We’re always careful to warn consumers about products that are crowdfunded because too often we’ve seen them turn into vaporware or cease technical or warranty support after a year or two but a new microscopic-level cleaning device called the Sonic Soak looks like it’s really coming to market.
Last time we checked in with the company, it had only raised about $4,000 of a $10,000 goal on Indiegogo but clearly, things have changed. The company now reports that it’s raised nearly $3 million off of the crowdfunding platform as well as another 118 million yen (a little over $1 million) on the crowdfunding site called Makuake in Japan, making the Sonic Soak the second-highest crowdfunded campaign in Japanese history.
“After such an incredible response from our backers and influencers on the web, we wanted to launch the Sonic Soak the right way — by ensuring availability to everyone who helped us make this happen,” Glen Gunawan, the founder of the company, said in a release. “We’re excited to announce that we are finally ready to fulfill our promise to our backers by shipping Sonic Soak worldwide.”
After fulfilling pre-orders at a price of $125, the Sonic Soak is available for order now at a launch price of $150. The company says that it’s now shipping Sonic Soak devices to consumers and can deliver worldwide.

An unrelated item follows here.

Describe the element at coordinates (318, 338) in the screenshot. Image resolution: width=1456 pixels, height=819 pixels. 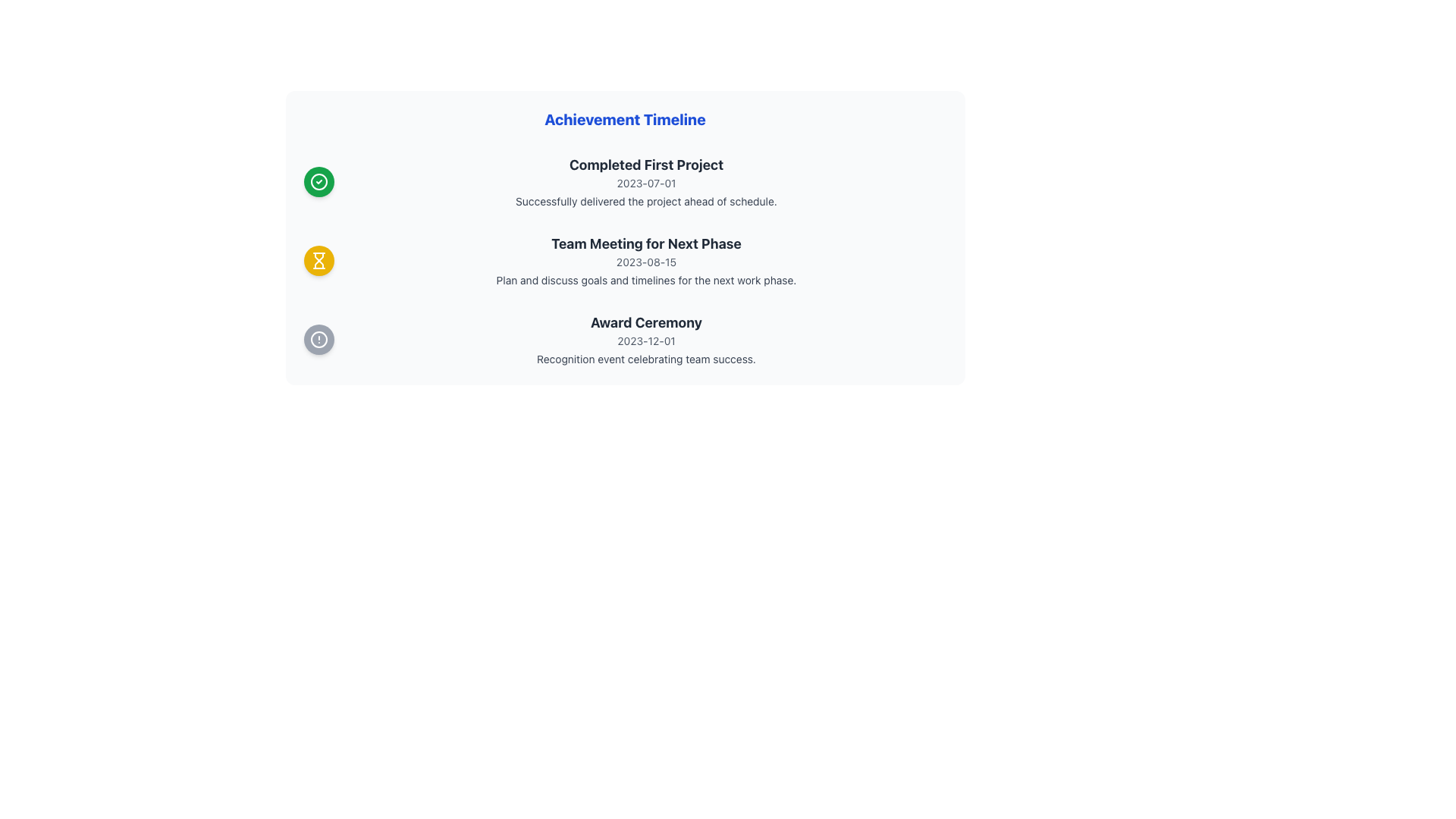
I see `the icon representing the status of the 'Award Ceremony' event, located in the left section of the layout group, which is the bottom-most entry among similar icons` at that location.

As we previously reported, the Sonic Soak uses ultrasonic vibrations at a rate of 50,000 per second to clean down to the microscopic level, completely eliminating stains, odors and other blemishes that traditional washing machines or hand cleaners can’t purge.
Owners of the Sonic Soak simply add their item to a bowl of water and optional detergent or soap and press “start.” From there, the Sonic Soak’s 50-watt generator cleans and kills any bacteria, which makes it useful for items like delicate clothing, family heirlooms, food, personal hygiene accessories, tableware, and other household or personal items.
We also noted that this is a great piece of gear for travelers since it’s smaller and lighter than an iPhone and it’s even environmentally friendly since it uses up to 40 times less water than ordinary cleaning devices. Given the extremely high rate of its ultrasonic vibrations, it’s surprisingly quiet, generating sounds that we previously likened to “moderate rainfall.”